*** Data

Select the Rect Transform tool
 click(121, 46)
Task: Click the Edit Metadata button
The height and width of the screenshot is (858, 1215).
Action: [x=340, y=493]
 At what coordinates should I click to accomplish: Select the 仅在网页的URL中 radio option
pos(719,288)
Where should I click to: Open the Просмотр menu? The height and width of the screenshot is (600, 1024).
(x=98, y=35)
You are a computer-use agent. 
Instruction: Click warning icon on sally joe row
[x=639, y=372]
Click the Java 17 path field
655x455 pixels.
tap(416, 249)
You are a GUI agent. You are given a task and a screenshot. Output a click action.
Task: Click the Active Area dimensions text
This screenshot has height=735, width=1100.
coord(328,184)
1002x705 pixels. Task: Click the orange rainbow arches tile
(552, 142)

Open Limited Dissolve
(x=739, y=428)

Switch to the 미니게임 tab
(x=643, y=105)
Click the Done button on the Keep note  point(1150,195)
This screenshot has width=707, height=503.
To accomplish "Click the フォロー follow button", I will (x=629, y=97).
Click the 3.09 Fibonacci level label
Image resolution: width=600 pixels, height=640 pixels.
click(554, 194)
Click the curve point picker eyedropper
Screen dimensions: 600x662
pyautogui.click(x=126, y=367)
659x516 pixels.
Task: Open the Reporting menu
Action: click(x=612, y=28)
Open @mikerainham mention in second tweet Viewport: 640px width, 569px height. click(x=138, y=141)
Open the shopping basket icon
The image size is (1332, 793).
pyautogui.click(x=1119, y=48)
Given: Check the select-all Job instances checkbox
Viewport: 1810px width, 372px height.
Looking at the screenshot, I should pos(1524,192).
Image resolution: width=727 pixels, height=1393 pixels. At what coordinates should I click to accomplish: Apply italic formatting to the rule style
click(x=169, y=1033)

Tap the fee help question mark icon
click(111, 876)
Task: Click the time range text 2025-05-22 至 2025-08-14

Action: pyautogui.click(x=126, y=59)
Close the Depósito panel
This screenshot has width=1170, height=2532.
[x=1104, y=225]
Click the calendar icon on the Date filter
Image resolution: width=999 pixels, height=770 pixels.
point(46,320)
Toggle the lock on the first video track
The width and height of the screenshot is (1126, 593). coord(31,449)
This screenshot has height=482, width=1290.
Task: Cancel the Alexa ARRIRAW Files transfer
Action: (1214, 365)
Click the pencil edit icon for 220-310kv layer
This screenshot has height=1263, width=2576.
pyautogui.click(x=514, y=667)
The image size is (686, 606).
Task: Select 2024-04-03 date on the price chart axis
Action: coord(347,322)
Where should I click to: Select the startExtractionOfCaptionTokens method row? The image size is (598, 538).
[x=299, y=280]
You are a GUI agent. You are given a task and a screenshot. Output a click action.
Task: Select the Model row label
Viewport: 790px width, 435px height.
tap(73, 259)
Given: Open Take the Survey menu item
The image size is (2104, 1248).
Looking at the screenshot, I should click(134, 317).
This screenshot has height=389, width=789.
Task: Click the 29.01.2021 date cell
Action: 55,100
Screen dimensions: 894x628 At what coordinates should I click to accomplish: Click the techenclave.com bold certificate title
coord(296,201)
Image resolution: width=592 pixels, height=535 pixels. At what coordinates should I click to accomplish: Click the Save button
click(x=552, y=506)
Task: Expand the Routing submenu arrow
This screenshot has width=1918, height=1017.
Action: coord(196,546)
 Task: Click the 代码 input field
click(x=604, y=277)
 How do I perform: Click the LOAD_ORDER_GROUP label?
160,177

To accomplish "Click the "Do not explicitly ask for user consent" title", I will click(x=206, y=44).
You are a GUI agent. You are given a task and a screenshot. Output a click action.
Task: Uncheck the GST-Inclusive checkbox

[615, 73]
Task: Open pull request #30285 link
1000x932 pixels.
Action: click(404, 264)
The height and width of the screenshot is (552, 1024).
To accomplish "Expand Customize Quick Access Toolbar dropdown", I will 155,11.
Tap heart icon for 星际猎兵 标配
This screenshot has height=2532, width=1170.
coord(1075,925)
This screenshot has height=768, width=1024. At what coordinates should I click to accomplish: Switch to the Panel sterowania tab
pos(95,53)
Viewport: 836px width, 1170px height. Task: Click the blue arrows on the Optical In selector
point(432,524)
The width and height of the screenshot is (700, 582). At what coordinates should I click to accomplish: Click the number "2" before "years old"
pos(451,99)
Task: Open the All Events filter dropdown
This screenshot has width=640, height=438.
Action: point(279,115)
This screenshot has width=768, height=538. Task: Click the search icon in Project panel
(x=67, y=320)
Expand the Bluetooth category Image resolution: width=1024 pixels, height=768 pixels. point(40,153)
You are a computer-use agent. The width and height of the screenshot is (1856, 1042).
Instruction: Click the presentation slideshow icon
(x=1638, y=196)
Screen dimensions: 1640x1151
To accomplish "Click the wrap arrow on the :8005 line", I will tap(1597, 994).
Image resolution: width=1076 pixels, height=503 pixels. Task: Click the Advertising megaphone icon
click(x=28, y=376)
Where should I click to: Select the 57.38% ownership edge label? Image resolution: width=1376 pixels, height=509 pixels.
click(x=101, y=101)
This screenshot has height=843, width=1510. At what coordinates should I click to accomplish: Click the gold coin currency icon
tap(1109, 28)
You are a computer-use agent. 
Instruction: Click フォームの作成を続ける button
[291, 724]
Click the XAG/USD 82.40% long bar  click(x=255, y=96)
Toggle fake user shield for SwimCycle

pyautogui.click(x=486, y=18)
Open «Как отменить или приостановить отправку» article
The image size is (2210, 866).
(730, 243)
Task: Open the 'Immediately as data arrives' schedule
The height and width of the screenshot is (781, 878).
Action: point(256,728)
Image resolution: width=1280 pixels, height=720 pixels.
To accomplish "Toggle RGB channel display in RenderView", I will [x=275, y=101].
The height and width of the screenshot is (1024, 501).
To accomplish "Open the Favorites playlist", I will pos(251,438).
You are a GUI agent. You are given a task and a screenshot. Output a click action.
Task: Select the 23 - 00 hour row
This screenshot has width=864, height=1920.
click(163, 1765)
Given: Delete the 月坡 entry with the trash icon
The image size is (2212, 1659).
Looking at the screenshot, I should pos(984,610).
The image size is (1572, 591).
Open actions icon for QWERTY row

******

## [Activity]
Give back all of the data exactly, with every line intact.

## [Output for this task]
Select the Rect Transform tool
 click(121, 46)
Task: Click the Edit Metadata button
The height and width of the screenshot is (858, 1215).
Action: [x=340, y=493]
 At what coordinates should I click to accomplish: Select the 仅在网页的URL中 radio option
pos(719,288)
Where should I click to: Open the Просмотр menu? The height and width of the screenshot is (600, 1024).
(x=98, y=35)
You are a computer-use agent. 
Instruction: Click warning icon on sally joe row
[x=639, y=372]
Click the Java 17 path field
655x455 pixels.
tap(416, 249)
You are a GUI agent. You are given a task and a screenshot. Output a click action.
Task: Click the Active Area dimensions text
This screenshot has height=735, width=1100.
coord(328,184)
1002x705 pixels. Task: Click the orange rainbow arches tile
(552, 142)

Open Limited Dissolve
(x=739, y=428)

Switch to the 미니게임 tab
(x=643, y=105)
Click the Done button on the Keep note  point(1150,195)
This screenshot has width=707, height=503.
To accomplish "Click the フォロー follow button", I will (x=629, y=97).
Click the 3.09 Fibonacci level label
Image resolution: width=600 pixels, height=640 pixels.
click(554, 194)
Click the curve point picker eyedropper
Screen dimensions: 600x662
pyautogui.click(x=126, y=367)
659x516 pixels.
Task: Open the Reporting menu
Action: click(x=612, y=28)
Open @mikerainham mention in second tweet Viewport: 640px width, 569px height. click(x=138, y=141)
Open the shopping basket icon
The image size is (1332, 793).
pyautogui.click(x=1119, y=48)
Given: Check the select-all Job instances checkbox
Viewport: 1810px width, 372px height.
Looking at the screenshot, I should pos(1524,192).
Image resolution: width=727 pixels, height=1393 pixels. At what coordinates should I click to accomplish: Apply italic formatting to the rule style
click(x=169, y=1033)

Tap the fee help question mark icon
click(111, 876)
Task: Click the time range text 2025-05-22 至 2025-08-14

Action: pyautogui.click(x=126, y=59)
Close the Depósito panel
This screenshot has width=1170, height=2532.
[x=1104, y=225]
Click the calendar icon on the Date filter
Image resolution: width=999 pixels, height=770 pixels.
point(46,320)
Toggle the lock on the first video track
The width and height of the screenshot is (1126, 593). coord(31,449)
This screenshot has height=482, width=1290.
Task: Cancel the Alexa ARRIRAW Files transfer
Action: (1214, 365)
Click the pencil edit icon for 220-310kv layer
This screenshot has height=1263, width=2576.
pyautogui.click(x=514, y=667)
The image size is (686, 606).
Task: Select 2024-04-03 date on the price chart axis
Action: coord(347,322)
Where should I click to: Select the startExtractionOfCaptionTokens method row? The image size is (598, 538).
[x=299, y=280]
You are a GUI agent. You are given a task and a screenshot. Output a click action.
Task: Select the Model row label
Viewport: 790px width, 435px height.
tap(73, 259)
Given: Open Take the Survey menu item
The image size is (2104, 1248).
Looking at the screenshot, I should click(134, 317).
This screenshot has height=389, width=789.
Task: Click the 29.01.2021 date cell
Action: 55,100
Screen dimensions: 894x628 At what coordinates should I click to accomplish: Click the techenclave.com bold certificate title
coord(296,201)
Image resolution: width=592 pixels, height=535 pixels. At what coordinates should I click to accomplish: Click the Save button
click(x=552, y=506)
Task: Expand the Routing submenu arrow
This screenshot has width=1918, height=1017.
Action: coord(196,546)
 Task: Click the 代码 input field
click(x=604, y=277)
 How do I perform: Click the LOAD_ORDER_GROUP label?
160,177

To accomplish "Click the "Do not explicitly ask for user consent" title", I will click(x=206, y=44).
You are a GUI agent. You are given a task and a screenshot. Output a click action.
Task: Uncheck the GST-Inclusive checkbox

[615, 73]
Task: Open pull request #30285 link
1000x932 pixels.
Action: click(404, 264)
The height and width of the screenshot is (552, 1024).
To accomplish "Expand Customize Quick Access Toolbar dropdown", I will 155,11.
Tap heart icon for 星际猎兵 标配
This screenshot has height=2532, width=1170.
coord(1075,925)
This screenshot has height=768, width=1024. At what coordinates should I click to accomplish: Switch to the Panel sterowania tab
pos(95,53)
Viewport: 836px width, 1170px height. Task: Click the blue arrows on the Optical In selector
point(432,524)
The width and height of the screenshot is (700, 582). At what coordinates should I click to accomplish: Click the number "2" before "years old"
pos(451,99)
Task: Open the All Events filter dropdown
This screenshot has width=640, height=438.
Action: point(279,115)
This screenshot has width=768, height=538. Task: Click the search icon in Project panel
(x=67, y=320)
Expand the Bluetooth category Image resolution: width=1024 pixels, height=768 pixels. point(40,153)
You are a computer-use agent. The width and height of the screenshot is (1856, 1042).
Instruction: Click the presentation slideshow icon
(x=1638, y=196)
Screen dimensions: 1640x1151
To accomplish "Click the wrap arrow on the :8005 line", I will tap(1597, 994).
Image resolution: width=1076 pixels, height=503 pixels. Task: Click the Advertising megaphone icon
click(x=28, y=376)
Where should I click to: Select the 57.38% ownership edge label? Image resolution: width=1376 pixels, height=509 pixels.
click(x=101, y=101)
This screenshot has height=843, width=1510. At what coordinates should I click to accomplish: Click the gold coin currency icon
tap(1109, 28)
You are a computer-use agent. 
Instruction: Click フォームの作成を続ける button
[291, 724]
Click the XAG/USD 82.40% long bar  click(x=255, y=96)
Toggle fake user shield for SwimCycle

pyautogui.click(x=486, y=18)
Open «Как отменить или приостановить отправку» article
The image size is (2210, 866).
(730, 243)
Task: Open the 'Immediately as data arrives' schedule
The height and width of the screenshot is (781, 878).
Action: point(256,728)
Image resolution: width=1280 pixels, height=720 pixels.
To accomplish "Toggle RGB channel display in RenderView", I will [x=275, y=101].
The height and width of the screenshot is (1024, 501).
To accomplish "Open the Favorites playlist", I will pos(251,438).
You are a GUI agent. You are given a task and a screenshot. Output a click action.
Task: Select the 23 - 00 hour row
This screenshot has width=864, height=1920.
click(163, 1765)
Given: Delete the 月坡 entry with the trash icon
The image size is (2212, 1659).
Looking at the screenshot, I should pos(984,610).
The image size is (1572, 591).
Open actions icon for QWERTY row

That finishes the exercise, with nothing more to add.